Un batterio intestinale potrebbe contribuire all’infarto

infarto miocardio

Un team italiano ha trovato un’associazione tra Escherichia coli e la formazione di trombi in pazienti infartuati e cardiopatici. Lo studio apre a nuove prospettive terapeutiche di cura e prevenzione.

A cosa è dovuto l’infarto del miocardio?

Domanda semplice, risposta complessa. Tanti sono i fattori di rischio che contribuiscono alla formazione di trombi nelle arterie coronariche, che ostacolano l’afflusso di sangue al tessuto cardiaco. C’è la familiarità, l’obesità, il diabete, l’ipercolesterolemia e la pressione alta, nonché il fumo. Ma da oggi potremmo dover aggiungere un altro fattore all’elenco: Escherichia coli, un batterio che di norma vive nel nostro intestino. Ad avanzare l’ipotesi è un team italiano del Policlinico universitario Umberto I di Roma, che dopo 4 anni di ricerche ha pubblicato lo studio sulle pagine della rivista European Heart Journal.

I ricercatori italiani, guidati da Francesco Violi, sono partiti dall’idea che alcuni batteri intestinali potessero giocare un ruolo nello sviluppo dell’infarto.

Ricerche precedenti condotte negli Stati Uniti, infatti, avevano riscontrato la loro presenza nel sangue di pazienti infartuati. Così gli scienziati hanno dato avvio a uno studio durato 4 anni per analizzare il sangue di 150 persone: 50 pazienti con infarto in corso, 50 affetti da angina stabile (cioè cardiopatici, a rischio di infarto) e 50 persone sane di controllo.

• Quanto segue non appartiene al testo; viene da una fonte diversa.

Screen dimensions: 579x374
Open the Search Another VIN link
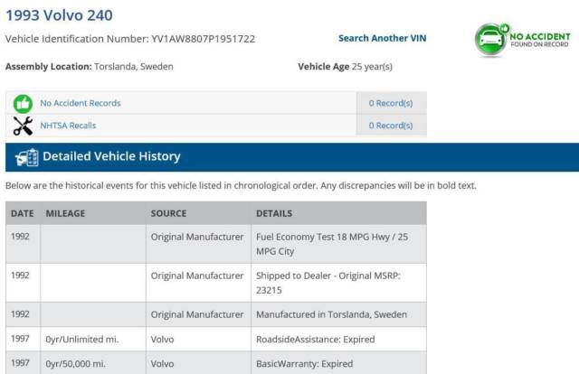(x=382, y=38)
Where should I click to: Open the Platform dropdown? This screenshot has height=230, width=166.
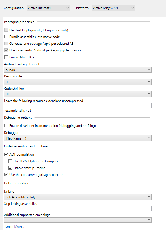pos(113,8)
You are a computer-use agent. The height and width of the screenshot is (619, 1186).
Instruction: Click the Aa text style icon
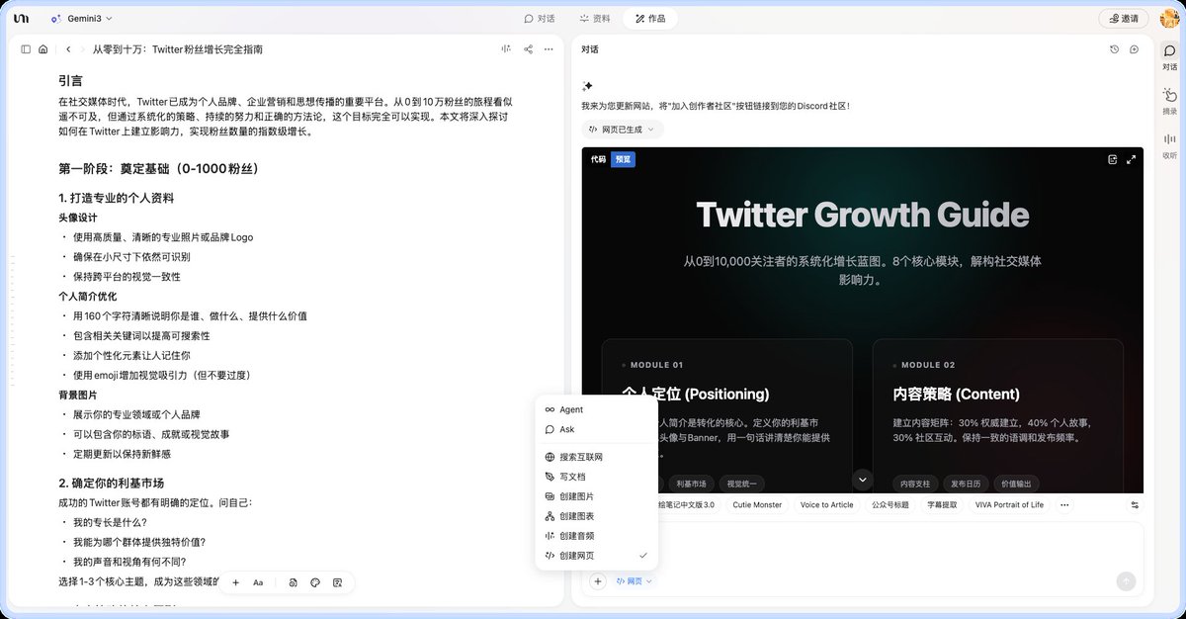pyautogui.click(x=258, y=583)
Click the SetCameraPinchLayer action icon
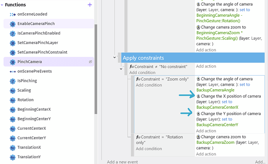268x164 pixels. pyautogui.click(x=12, y=43)
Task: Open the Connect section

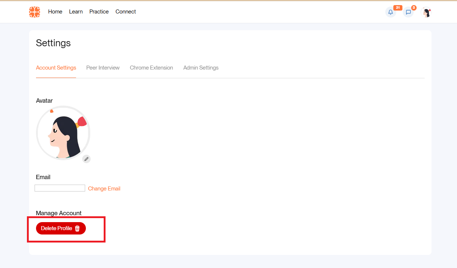Action: tap(126, 12)
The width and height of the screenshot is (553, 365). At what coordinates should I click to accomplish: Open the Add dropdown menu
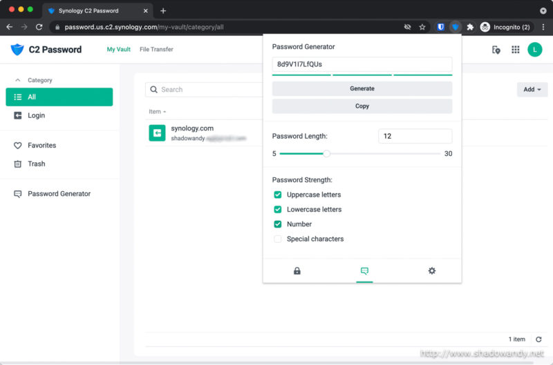click(x=532, y=90)
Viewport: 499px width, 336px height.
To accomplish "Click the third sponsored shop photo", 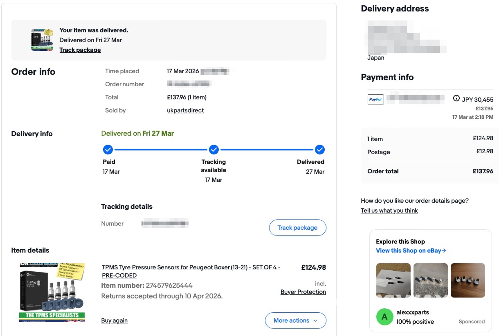I will 468,280.
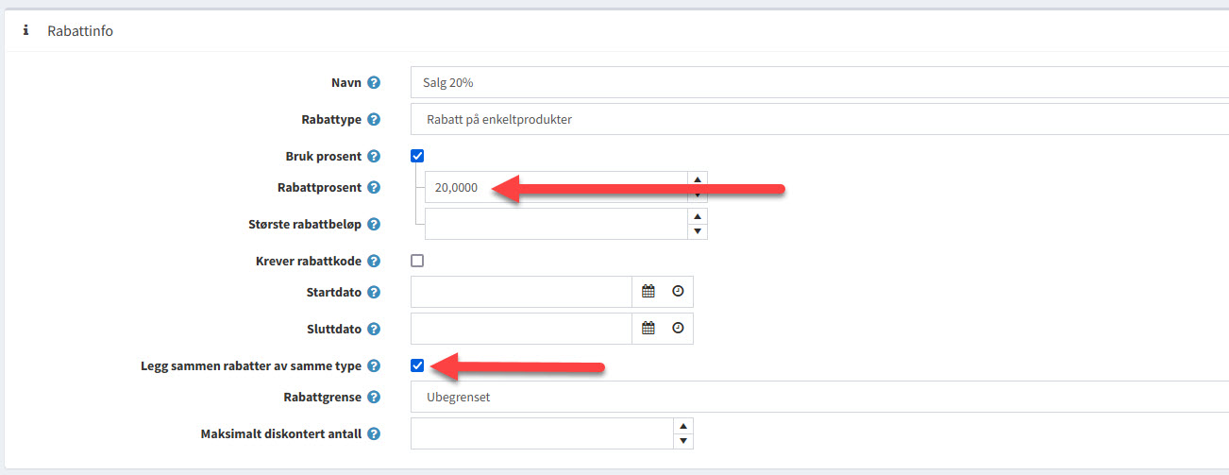Click the Rabattype help question icon

pos(374,120)
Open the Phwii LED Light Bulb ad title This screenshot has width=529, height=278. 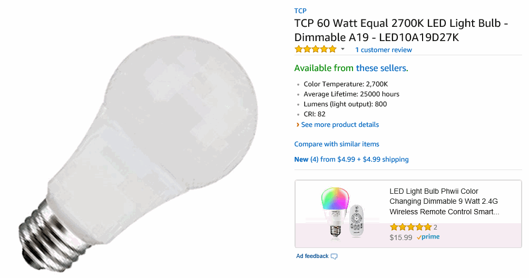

Nelle analisi hanno valutato i livelli di un biomarcatore (il lipopolisaccaride, una molecola della membrana dei batteri) che indicasse la presenza di batteri nel sangue. Dai risultati è emerso che nel sangue trombotico dei pazienti infartuati il lipopolisaccaride – che opportune analisi hanno ricondotto a E.coli – era presente in quantità superiori rispetto che nel sangue coronarico e periferico dei pazienti a rischio infarto e dei controlli.

Oltretutto nei pazienti con infarto in corso anche gli indicatori dell’attivazione delle piastrine e della permeabilità intestinale risultavano più elevati, fatto che ha dato adito all’ipotesi per cui in queste persone la permeabilità dell’intestino sia alterata e che il passaggio di E.coli nel sangue contribuisca all’aggregazione del trombo. Per verificare la loro teoria i ricercatori hanno somministrato il lipopolisaccaride a dei topi, osservando in effetti un aumento dell’attivazione piastrinica e delle trombosi.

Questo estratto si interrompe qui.